At nightfall, Gina lit a signal fire, using matches from the trailer kitchen and logs she found stacked in the yard. Then the women bedded down on the porch. The heat on the valley floor was so intense that they had to get up every 15 minutes to douse themselves with water.

As morning approached, Donna and Jenny walked out to the road and made a cross in the dirt with tree branches. They wrote, HELP, CALL POLICE in the dust coating the car.

The women then broke into the big trailer, finding little of use. Next, Gina pried open a window on the smallest trailer, and Jenny crawled inside. There, on a table, was a CB radio. But after hauling it out, along with the antenna, and hooking it up to the car battery, there was only static when Jenny twirled the dial. After ten minutes, the static died out too.

Gina was ready to weep. But her mother had a better idea: “Let’s get cleaned up.”

Jenny and Donna took baths first, filling the tub in the first trailer with water from outside. Around 5 p.m., it was Gina’s turn. Donna washed Gina’s hair, her hands firm on her daughter’s scalp.

Gina thought she heard screaming. It was Jenny. “Come out!” she was yelling. “Come out!”

Donna ran outside, and Gina—pulling on her clothes without drying off—followed. Jenny was waving the yellow emergency blanket madly. A deafening racket came from the sky. A helicopter marked California Highway Patrol was slowly circling. They’d been found!

After landing, the pilots, who were also EMTs, checked the women’s vital signs and gave them as much fresh water as they could guzzle. “We were about to give you up for dead and fly back to base,” one of the men said. The women appeared healthy, so the pilots offered them two options: to board the helicopter, one by one, and be flown to Lone Pine, the nearest town, or to wait for a backcountry campground operator to bring a can of gas and give them directions to the highway. They chose the latter.

After the park official showed up, they filled their tank, thanked their rescuers, and drove away into the night. This time, they knew where they were going.

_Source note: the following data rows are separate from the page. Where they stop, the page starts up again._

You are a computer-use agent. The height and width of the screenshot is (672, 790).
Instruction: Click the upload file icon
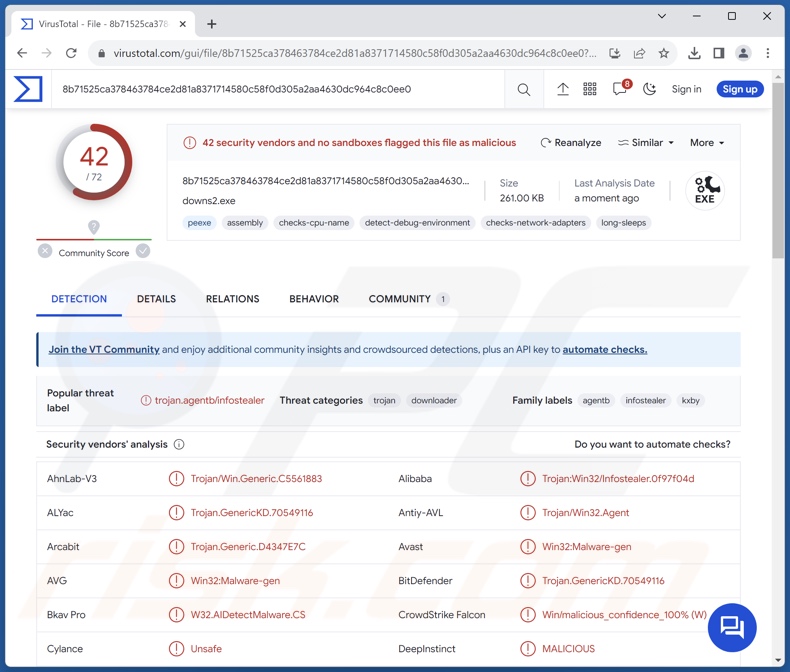tap(563, 89)
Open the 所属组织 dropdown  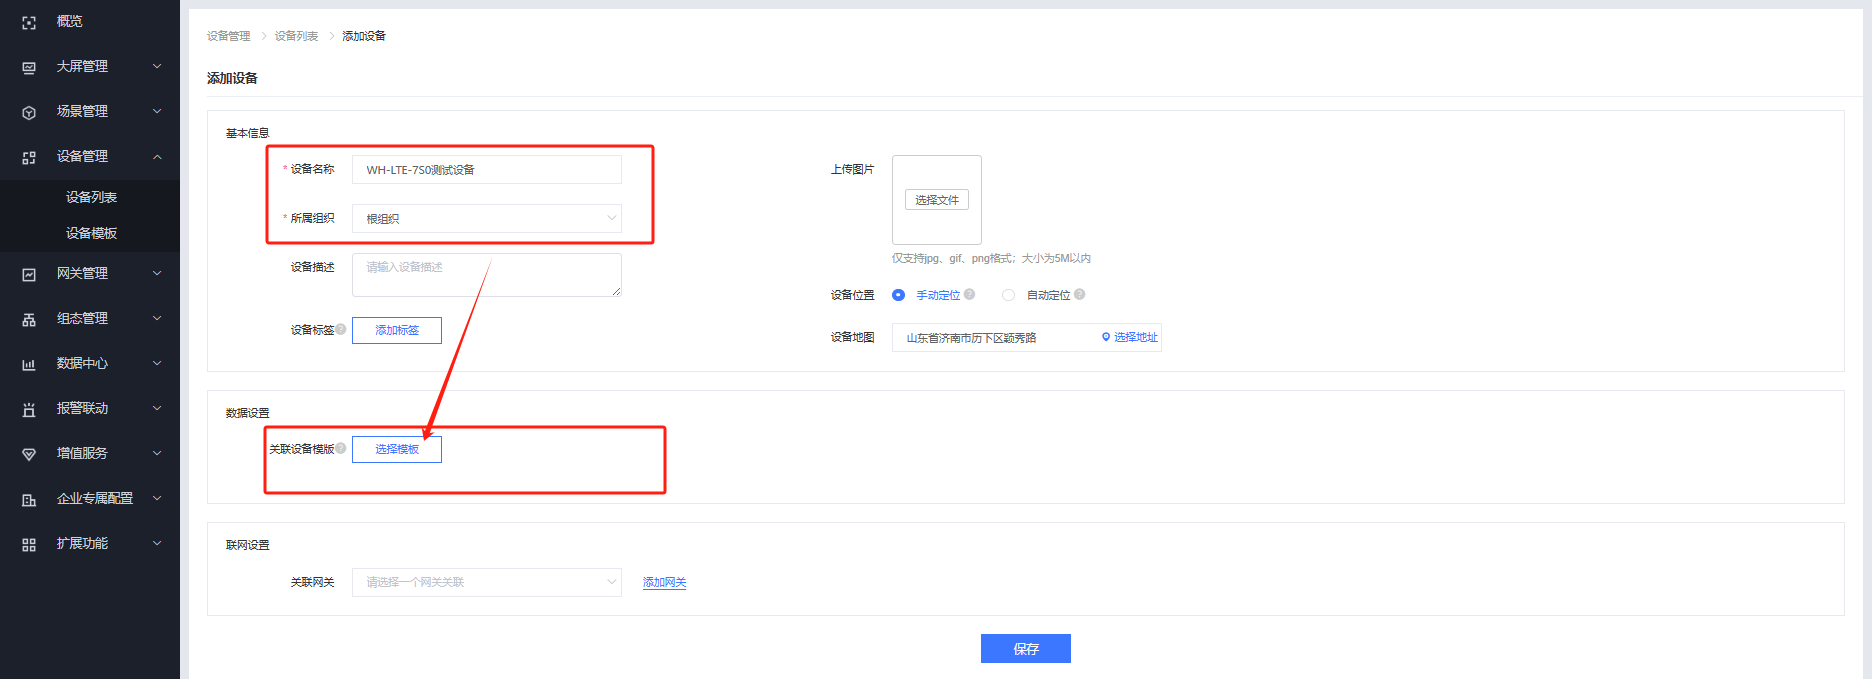(486, 219)

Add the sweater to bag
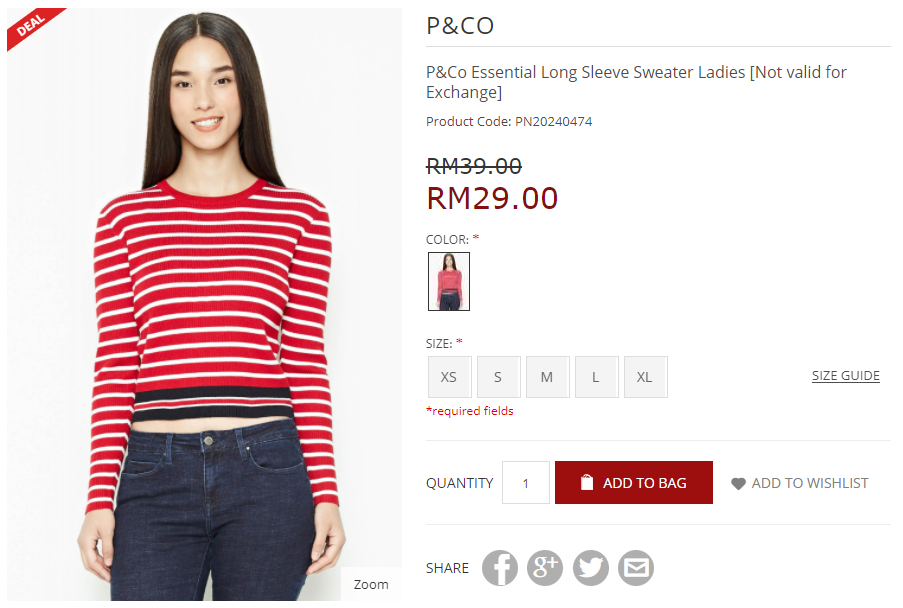(633, 482)
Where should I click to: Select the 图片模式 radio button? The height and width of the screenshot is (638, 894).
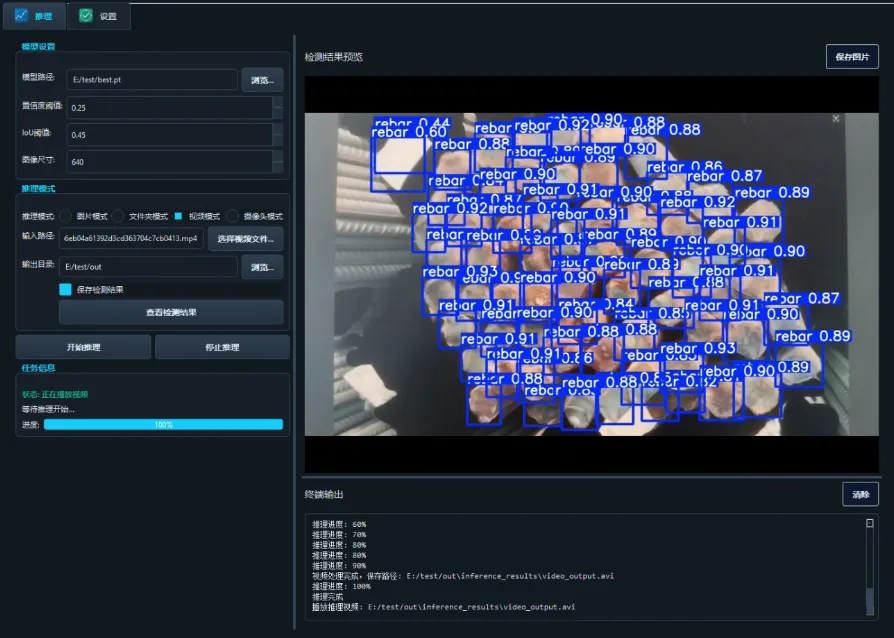click(64, 213)
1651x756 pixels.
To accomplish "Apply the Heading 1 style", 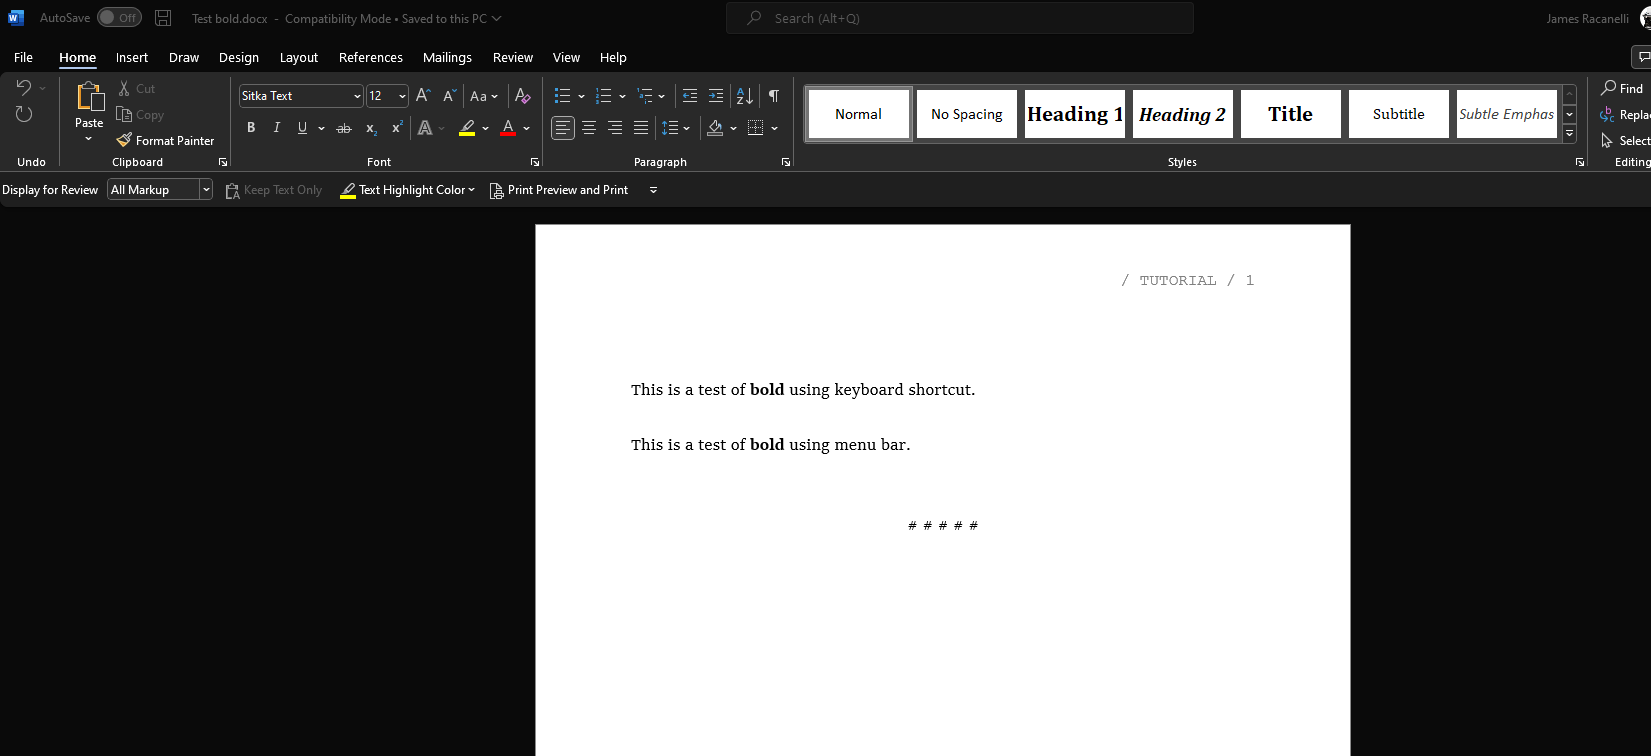I will tap(1074, 114).
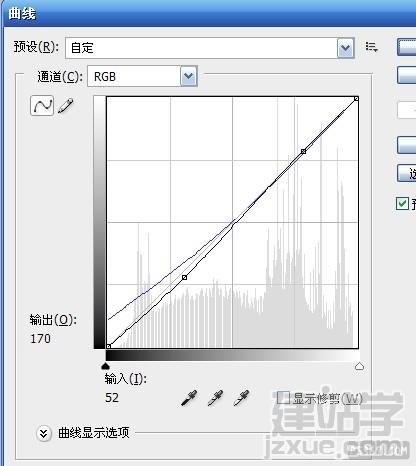Click the options button labeled 选

pos(407,173)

You could say that getting lost gave Gina and Jenny some direction. Inspired by a conversation with one of the helicopter rescuers, Gina decided to enroll in nursing school. Jenny went back to Hong Kong shortly after the ordeal but returned to the United States to live with the Coopers and attend a local college. And Donna remains undaunted by that wide swath of desert in her backyard. “Never for a second,” she says, “did I doubt that we would make it out of there.”